## [Task to complete]
Only the count should appear in your answer: how many lines of the data below contain the word "ricerca"?

Stored data entries
========

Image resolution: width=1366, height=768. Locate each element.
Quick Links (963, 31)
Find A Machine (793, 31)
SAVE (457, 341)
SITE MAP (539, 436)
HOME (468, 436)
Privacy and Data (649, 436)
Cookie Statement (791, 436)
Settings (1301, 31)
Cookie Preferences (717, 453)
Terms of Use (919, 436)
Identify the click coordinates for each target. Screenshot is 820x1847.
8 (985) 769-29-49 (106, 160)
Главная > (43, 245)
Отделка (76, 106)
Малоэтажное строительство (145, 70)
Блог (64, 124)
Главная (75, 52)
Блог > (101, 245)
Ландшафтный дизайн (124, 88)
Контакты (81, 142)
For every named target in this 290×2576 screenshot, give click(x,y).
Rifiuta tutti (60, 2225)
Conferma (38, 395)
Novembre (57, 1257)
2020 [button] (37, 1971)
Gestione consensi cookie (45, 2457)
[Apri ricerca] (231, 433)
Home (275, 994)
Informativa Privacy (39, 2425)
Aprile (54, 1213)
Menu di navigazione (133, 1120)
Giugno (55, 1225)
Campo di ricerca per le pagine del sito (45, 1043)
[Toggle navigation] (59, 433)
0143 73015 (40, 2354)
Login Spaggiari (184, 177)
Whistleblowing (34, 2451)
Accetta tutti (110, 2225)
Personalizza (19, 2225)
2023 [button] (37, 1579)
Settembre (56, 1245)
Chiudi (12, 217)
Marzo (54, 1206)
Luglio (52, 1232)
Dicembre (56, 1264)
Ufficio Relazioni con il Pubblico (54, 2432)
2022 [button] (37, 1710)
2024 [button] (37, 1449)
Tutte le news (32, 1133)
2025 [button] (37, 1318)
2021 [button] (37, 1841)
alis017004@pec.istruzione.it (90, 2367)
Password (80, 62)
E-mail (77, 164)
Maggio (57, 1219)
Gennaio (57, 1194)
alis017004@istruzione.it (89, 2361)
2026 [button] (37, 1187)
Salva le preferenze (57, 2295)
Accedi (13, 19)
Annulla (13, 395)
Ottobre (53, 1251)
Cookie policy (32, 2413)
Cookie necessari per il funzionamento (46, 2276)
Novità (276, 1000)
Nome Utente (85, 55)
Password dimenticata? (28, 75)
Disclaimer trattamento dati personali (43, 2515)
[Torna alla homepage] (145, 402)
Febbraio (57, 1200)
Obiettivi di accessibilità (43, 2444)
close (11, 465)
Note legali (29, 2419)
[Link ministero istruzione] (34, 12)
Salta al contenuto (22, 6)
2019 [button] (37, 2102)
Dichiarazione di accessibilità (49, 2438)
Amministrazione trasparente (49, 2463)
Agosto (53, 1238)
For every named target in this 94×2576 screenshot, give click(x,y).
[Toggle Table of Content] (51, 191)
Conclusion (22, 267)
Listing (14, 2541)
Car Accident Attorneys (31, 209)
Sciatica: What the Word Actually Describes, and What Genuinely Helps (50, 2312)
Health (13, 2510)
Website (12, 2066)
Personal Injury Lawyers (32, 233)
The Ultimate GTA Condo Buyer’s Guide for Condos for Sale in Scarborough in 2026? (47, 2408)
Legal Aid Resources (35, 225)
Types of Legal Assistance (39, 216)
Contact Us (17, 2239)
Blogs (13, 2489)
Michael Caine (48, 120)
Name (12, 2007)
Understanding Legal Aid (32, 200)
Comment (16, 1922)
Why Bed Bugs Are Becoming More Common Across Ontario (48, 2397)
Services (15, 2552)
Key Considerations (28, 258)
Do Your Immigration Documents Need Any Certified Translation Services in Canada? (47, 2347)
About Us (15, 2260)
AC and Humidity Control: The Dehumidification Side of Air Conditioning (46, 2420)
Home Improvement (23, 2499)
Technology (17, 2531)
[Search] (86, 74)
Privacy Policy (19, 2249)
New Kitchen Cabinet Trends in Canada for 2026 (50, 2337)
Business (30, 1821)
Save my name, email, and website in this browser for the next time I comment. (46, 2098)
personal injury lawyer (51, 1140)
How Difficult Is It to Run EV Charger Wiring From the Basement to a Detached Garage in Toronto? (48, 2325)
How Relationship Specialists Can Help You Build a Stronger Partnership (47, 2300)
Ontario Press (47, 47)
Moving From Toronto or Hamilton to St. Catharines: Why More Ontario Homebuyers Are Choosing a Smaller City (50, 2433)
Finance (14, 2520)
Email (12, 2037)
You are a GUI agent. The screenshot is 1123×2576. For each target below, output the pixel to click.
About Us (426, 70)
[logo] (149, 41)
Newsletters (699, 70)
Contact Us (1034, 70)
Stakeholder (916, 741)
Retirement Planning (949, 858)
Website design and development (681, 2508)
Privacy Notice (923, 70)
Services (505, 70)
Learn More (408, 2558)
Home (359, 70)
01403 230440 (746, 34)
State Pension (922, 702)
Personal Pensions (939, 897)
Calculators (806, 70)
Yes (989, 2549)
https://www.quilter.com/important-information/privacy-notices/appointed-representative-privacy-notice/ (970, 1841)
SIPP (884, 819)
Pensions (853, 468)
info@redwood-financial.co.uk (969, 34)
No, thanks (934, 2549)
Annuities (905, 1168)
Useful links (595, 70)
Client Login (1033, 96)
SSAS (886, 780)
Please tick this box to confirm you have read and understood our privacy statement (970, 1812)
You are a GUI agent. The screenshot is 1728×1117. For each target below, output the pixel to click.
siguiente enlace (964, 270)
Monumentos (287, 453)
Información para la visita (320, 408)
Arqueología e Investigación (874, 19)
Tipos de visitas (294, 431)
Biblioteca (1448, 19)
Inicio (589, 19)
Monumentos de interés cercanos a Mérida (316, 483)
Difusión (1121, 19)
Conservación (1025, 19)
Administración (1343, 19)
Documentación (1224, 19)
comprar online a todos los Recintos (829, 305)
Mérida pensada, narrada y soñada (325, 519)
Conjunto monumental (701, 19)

========

## [Result for this exercise]
2